Hermes Investment Management has called on large publicly listed companies to overhaul executive remuneration models.
The company has released a paper outlining why restructuring remuneration practices helps long-term company performance and emphasising the need to address the question of fairness.
The proposed reforms include publishing the ratio of chief exec to median worker pay and a written note from the chair of the board to employees explaining the basis for the boss’ pay awarded that year.
Hans-Christoph Hirt, co-head of Hermes EOS, Hermes Investment Management, said: “The combination of simplicity with increased certainty of outcome should result in lower average payouts, without changing the value of the award in the minds of individual executives.
“Importantly, we believe pay packages should avoid incentivising unintended behaviour and encourage the creation of sustainable value for all stakeholders. A shift away from heavy reliance on performance-related pay should assist with this.”
The ratio of chief executive pay to the average worker has doubled in just over a decade from 70 times in 2002 to 140 times in 2015, a report by the High Pay Centre said.
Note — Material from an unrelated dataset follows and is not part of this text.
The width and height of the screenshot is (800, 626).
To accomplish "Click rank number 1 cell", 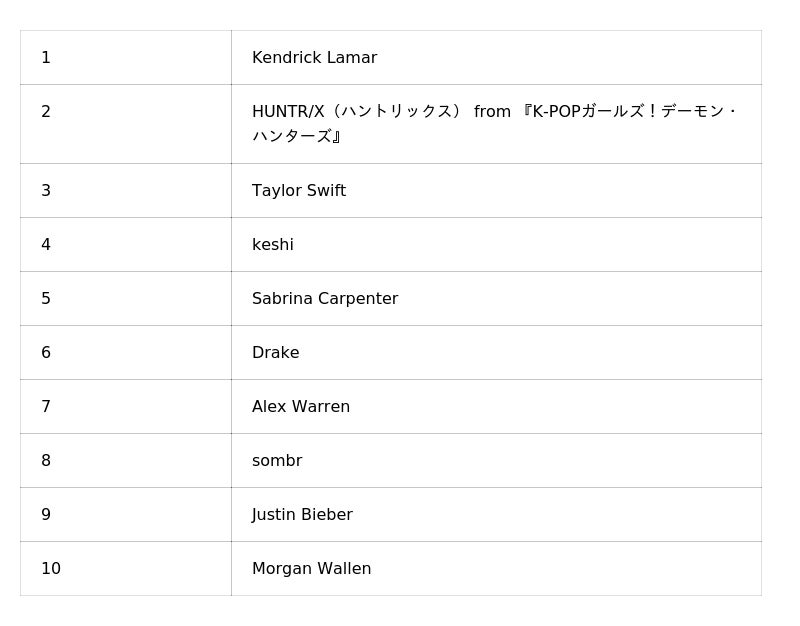I will tap(46, 58).
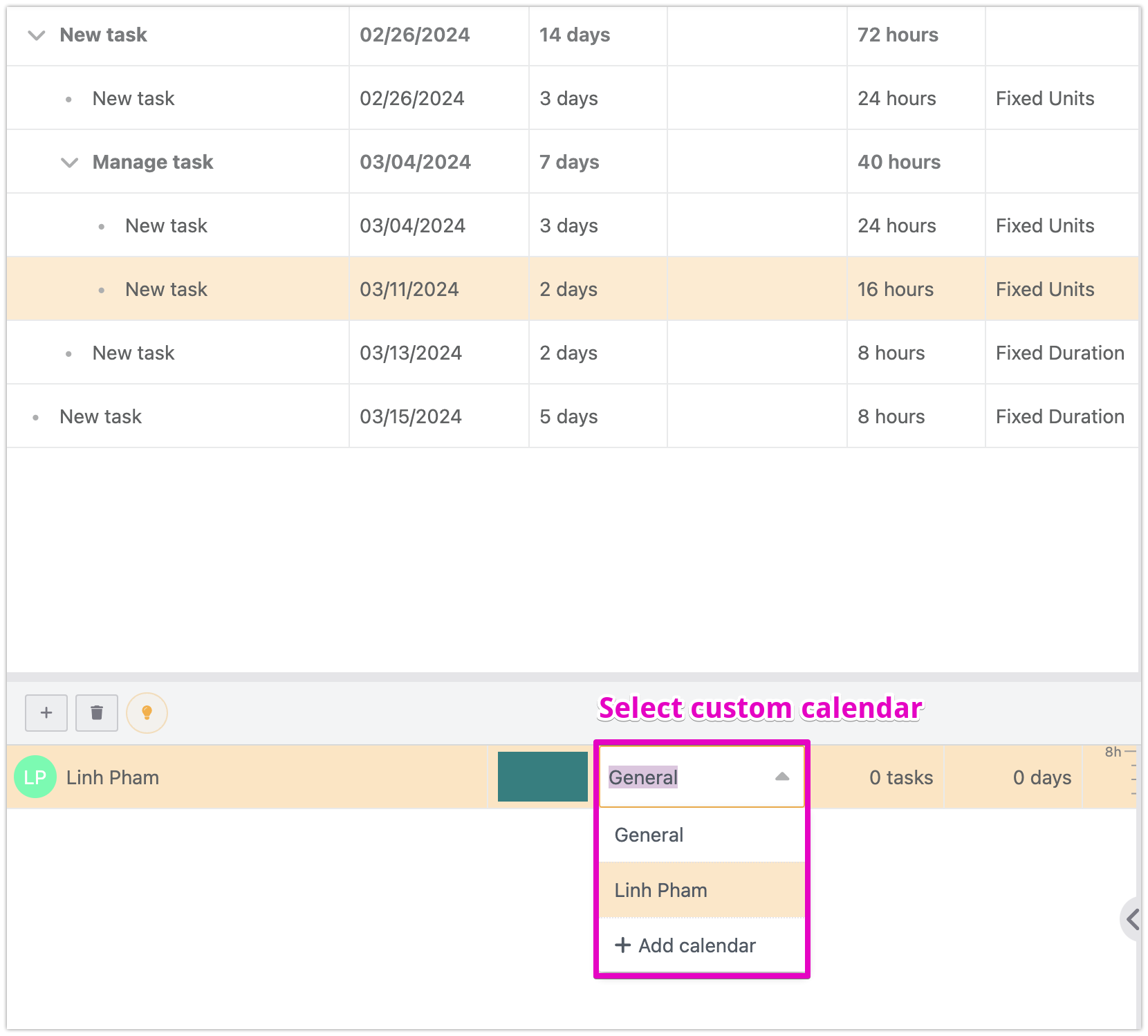Click the Linh Pham resource name
Viewport: 1148px width, 1036px height.
112,777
This rapid expansion of CEO compensation has led to public resentment.
Two-thirds of the population believes executive pay is too high, and 72 per cent are “angry” about it, a recent survey by PwC revealed.
Saker Nusseibeh, chief executive of Hermes Investment Management, said: “We stand ready to work with companies to support efforts which we believe are in the interests of the company and their long-term shareholders.”